___ EXTRACTED MATERIAL ___

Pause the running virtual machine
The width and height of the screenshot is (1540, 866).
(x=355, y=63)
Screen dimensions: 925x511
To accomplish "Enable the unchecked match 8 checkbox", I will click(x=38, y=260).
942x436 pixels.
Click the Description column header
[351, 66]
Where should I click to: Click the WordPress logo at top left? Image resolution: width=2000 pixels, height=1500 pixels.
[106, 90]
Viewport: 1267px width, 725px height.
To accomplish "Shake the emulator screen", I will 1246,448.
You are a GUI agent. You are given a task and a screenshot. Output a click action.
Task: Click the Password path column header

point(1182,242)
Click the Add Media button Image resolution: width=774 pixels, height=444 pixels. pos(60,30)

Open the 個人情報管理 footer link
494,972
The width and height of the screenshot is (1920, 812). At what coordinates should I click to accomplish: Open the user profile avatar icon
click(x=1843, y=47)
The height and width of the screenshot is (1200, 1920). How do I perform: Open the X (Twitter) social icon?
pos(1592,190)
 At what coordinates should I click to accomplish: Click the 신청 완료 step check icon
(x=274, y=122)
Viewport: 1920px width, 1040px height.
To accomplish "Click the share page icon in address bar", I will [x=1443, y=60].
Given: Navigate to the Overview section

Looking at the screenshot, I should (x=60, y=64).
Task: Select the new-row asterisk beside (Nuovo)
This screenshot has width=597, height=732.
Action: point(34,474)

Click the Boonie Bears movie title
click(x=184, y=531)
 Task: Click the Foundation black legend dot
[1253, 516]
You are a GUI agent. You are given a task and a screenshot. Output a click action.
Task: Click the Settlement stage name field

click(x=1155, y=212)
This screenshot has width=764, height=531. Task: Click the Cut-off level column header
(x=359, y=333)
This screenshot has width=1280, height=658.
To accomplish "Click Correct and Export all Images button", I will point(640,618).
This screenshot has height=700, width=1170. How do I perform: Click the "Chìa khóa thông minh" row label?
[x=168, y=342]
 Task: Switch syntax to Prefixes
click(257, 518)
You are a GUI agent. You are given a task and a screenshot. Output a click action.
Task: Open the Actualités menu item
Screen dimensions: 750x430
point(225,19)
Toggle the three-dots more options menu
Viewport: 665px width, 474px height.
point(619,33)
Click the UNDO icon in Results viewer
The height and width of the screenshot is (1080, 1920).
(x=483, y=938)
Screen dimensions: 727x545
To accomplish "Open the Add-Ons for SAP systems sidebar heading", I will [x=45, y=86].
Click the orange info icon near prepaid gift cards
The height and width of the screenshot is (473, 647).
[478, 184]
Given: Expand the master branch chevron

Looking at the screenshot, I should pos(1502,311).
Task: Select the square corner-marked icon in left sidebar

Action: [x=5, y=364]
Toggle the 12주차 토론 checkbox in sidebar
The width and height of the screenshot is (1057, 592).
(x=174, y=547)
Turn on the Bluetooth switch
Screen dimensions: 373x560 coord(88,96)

___

▸ PROBLEM TO SOLVE
Pick out each row above that contains the word "left", and copy those rows in full.

▸ WRITTEN RESPONSE
Where should I click to: Click the WordPress logo at top left? Image resolution: width=2000 pixels, height=1500 pixels.
Task: Select the square corner-marked icon in left sidebar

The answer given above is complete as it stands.